Yes. Data protection law doesn’t stop you from using video conferencing software with your patients. NHSX advice states that video conferencing can be used to support individual care and to facilitate conversations between patients and their families. More information on this can be found on the NHSX pages.

What happens once the pandemic is over? Is this the new way of working and do we continue to share data without question?

Once the pandemic is over, you will have to review whether it is still necessary to share this data and whether you still have a lawful basis for processing this information. If you can’t identify a relevant lawful basis, you will have to stop sharing and processing confidential patient information.

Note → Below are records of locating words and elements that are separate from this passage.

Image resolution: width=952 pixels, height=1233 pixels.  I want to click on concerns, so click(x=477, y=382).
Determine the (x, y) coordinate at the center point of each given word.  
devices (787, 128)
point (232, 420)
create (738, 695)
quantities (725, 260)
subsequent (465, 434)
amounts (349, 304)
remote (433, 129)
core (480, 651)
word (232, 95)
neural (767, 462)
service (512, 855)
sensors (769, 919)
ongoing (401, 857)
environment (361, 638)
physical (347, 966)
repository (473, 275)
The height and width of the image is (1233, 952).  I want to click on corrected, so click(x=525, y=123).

If you are an organisation in England and Wales that has been issued with a COPI notice, you will only be able to share data under the direction of that notice during the active period of the notice. The notices apply during the period of the public health emergency and are currently set to be reviewed in September 2020.

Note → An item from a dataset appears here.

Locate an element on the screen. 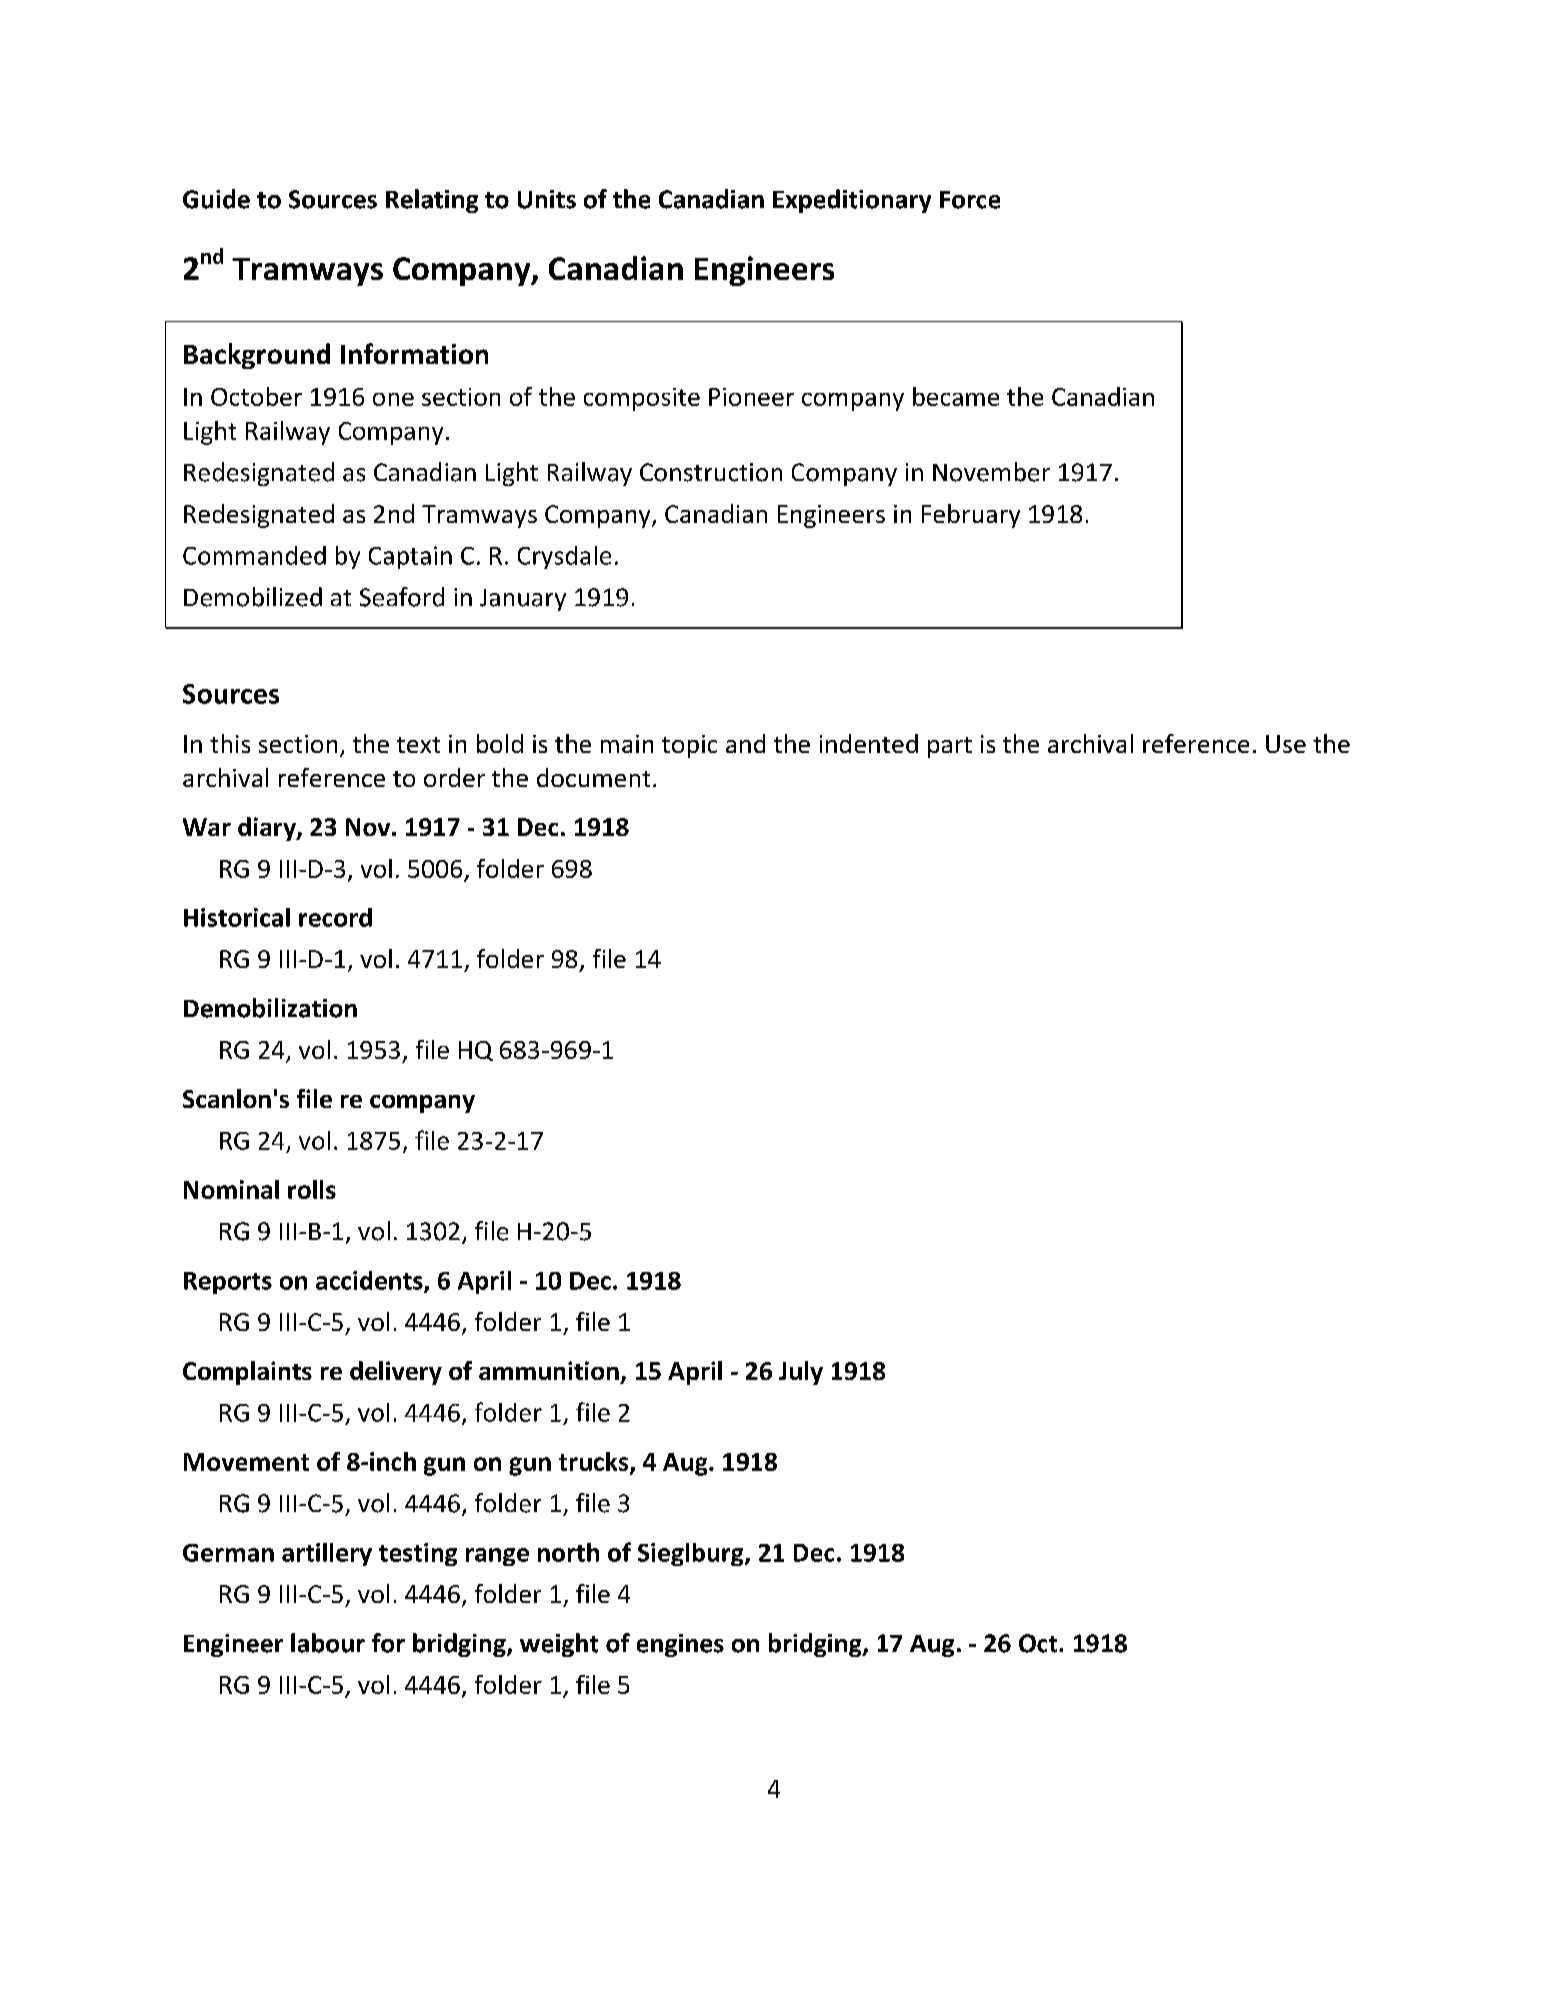  accidents is located at coordinates (370, 1281).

The ICO recognises that it may take some time for healthcare organisations to recover from the pandemic, and we will take a proportionate approach in looking at data sharing issues. Details on our regulatory approach during and after the pandemic have been published on our website. Data protection law is never a barrier to sharing data where it’s necessary and proportionate.

I am a health or social care professional. If a patient or  client is unable to give consent, can I share their personal data with those close to them?

Yes. Data protection is not a barrier to data sharing, as long as you take a fair and proportionate approach. It may be more harmful not to share data in some circumstances.

If the patient or client has informally documented their wishes in advance, you can share personal data on the basis of consent. If the patient has not done this or if they have withdrawn their consent, it may be necessary to consider other  avenues. These will differ throughout the UK.

In all cases, you should only share the necessary information. You should also make a record of the data you shared and to whom, as well as the risks to the individual if the data was not shared.

The General Medical Council’s (GMC) Confidentiality Guidance contains provisions that you may find useful.

England and Wales

  • Some patients or clients may have a Power of Attorney or a Deputyship in place. This creates an obligation to share personal data as necessary to enable an Attorney or Deputy to fulfil their role. If the requester is unable to show that they are acting as an Attorney or a Deputy, you can check with the OPG (Office of the Public Guardian). The OPG have created a process to handle urgent, COVID-19 related requests.

  • If the patient or client has lost capacity without either documenting their wishes or appointing a Power of Attorney or Deputyship, you should consider what is in the best interests of the individual. This follows the principle at the heart of the Mental Capacity Act 2005.

Northern Ireland

  • General Enduring Power of Attorney creates an obligation to share data with an Attorney to enable them to carry out their function in relation to property and affairs. Specific Enduring Power of Attorney relates to certain aspects that an Attorney has been authorised to deal with. The Office of Care and Protection oversees Powers of Attorney

  • If the patient or client has lost capacity without arranging an Enduring Power of Attorney or documenting their wishes, then you should consider what is in the best interests of the individual. This principle is at the heart of the Mental Capacity Act (Northern Ireland) 2016.

Scotland

  • If the patient or client has lost capacity without arranging Power of Attorney or Guardianship or documenting their wishes, you need to be “satisfied that the intervention will benefit the adult and that such benefit cannot reasonably be achieved without the intervention” (Adults with Incapacity (Scotland) Act 2000 Section one, paragraph two).